Later, AWMS and Division staff met and the Division shared that it planned to adopt a statewide policy on induced seismicity, until which time it would not address the suspension of the #2 well. In a second meeting, the Division gave AWMS a single sheet of paper with criteria that the Division was considering in evaluating induced seismicity in the state. The Division also told AWMS that any implementation of a state policy on induced seismicity was months away. AWMS eventually submitted a second written plan addressing the Division’s proposed criteria. The Division never responded to AWMS or otherwise lifted its suspension order on the #2 well.
AWMS then commenced an ultimately-unsuccessful appeal to the Ohio Oil and Gas Commission. While that appeal pended, AWMS filed a writ of mandamus with the Eleventh District Court of Appeals, alleging that the State’s action effected a taking of its property for which the State owed just compensation. The Eleventh District ruled for the State on summary judgment, finding that the State did not effect a total taking of AWMS’ property because AWMS could still operate the #1 well. Nor did the State effect a partial taking because the suspension order was designed to protect the public’s health and safety from the threat of induced seismicity from the #2 well, and that AWMS’ investors were aware of the risks associated with seismic activity in the Youngstown area and with AWMS’s injection wells.
AWMS appealed the Eleventh District’s decision and the Supreme Court of Ohio reversed, finding that fact questions precluded the State from prevailing on summary judgment on AWMS’s claims for a total and partial taking of its property rights.
First, the Court disagreed that the State’s actions were a mere “temporary” taking because the State had not ordered the well permanently plugged, and that AWMS could have remedied the situation by submitting another restart plan. “The state’s attempt to characterize the suspension of operations at well #2 as temporary founders on its open-endedness.” There was no practical difference between a plugged well and a suspended well: Neither well is usable. And there was no telling whether the State would choose to ignore, or disapprove, yet another restart plan should AWMS file one.

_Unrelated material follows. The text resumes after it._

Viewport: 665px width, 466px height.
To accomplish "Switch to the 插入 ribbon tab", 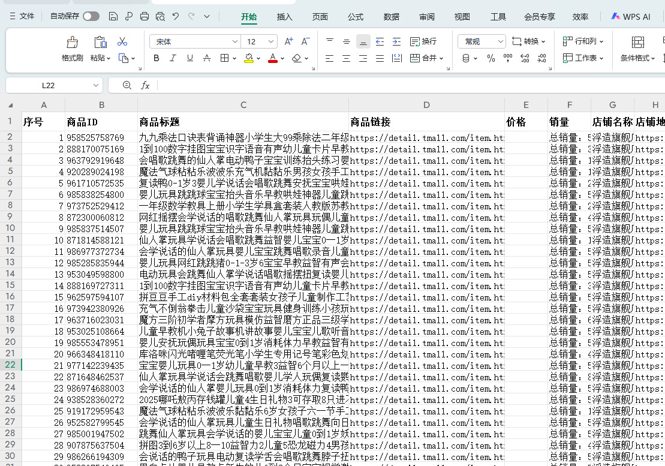I will [284, 17].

Second, AWMS’s expert witness submitted a report that the revenues generated by the sole remaining well, the # 1, did not cover AWMS’ operating expenses because of the shortfall caused by the suspension of the #2 well. So as a whole, AWMS’ venture was not economically viable. The Division disagreed with that report, contending that it was well-capacity limitations, and not the suspension order, that were the culprits of AWMS’ declining revenues. But on a motion for summary judgment, the widely-differing conclusions created fact questions that the lower court should not have summarily resolved in the State’s favor.
The Court also reversed the lower court’s decision to grant summary judgment on AWMS’s partial taking claim under the Penn Central test, which requires a court to consider (1) the economic impact of the regulation on the claimant, (2) the extent to which the regulation has interfered with distinct investment-backed expectations, and (3) the character of the government action. Here, the Court faulted the lower court for failing to consider the economic impact on AWMS from the State’s suspension order. Given the “significant numerical disparities in the results of the economic impact analyses between AWMS’s and the state’s expert witnesses,” the lower court could not resolve the “economic-impact” prong in the State’s favor. Nor could AWMS have reasonably anticipated when it acquired its leasehold rights that the State would take an inconsistent regulatory approach to induced seismicity or fail to respond to AWMS’s multiple restart plans, under the second prong. The Court did find for the State on the third prong—the character of the government action—finding that there was no genuine issue that the suspension order was directed toward protecting the public health’s and safety.
On remand, the Court directed the lower court to weigh the differing evidence on the economic impact that AWMS suffered from the state’s suspension order to determine if AWMS suffered a total or partial taking of its property rights.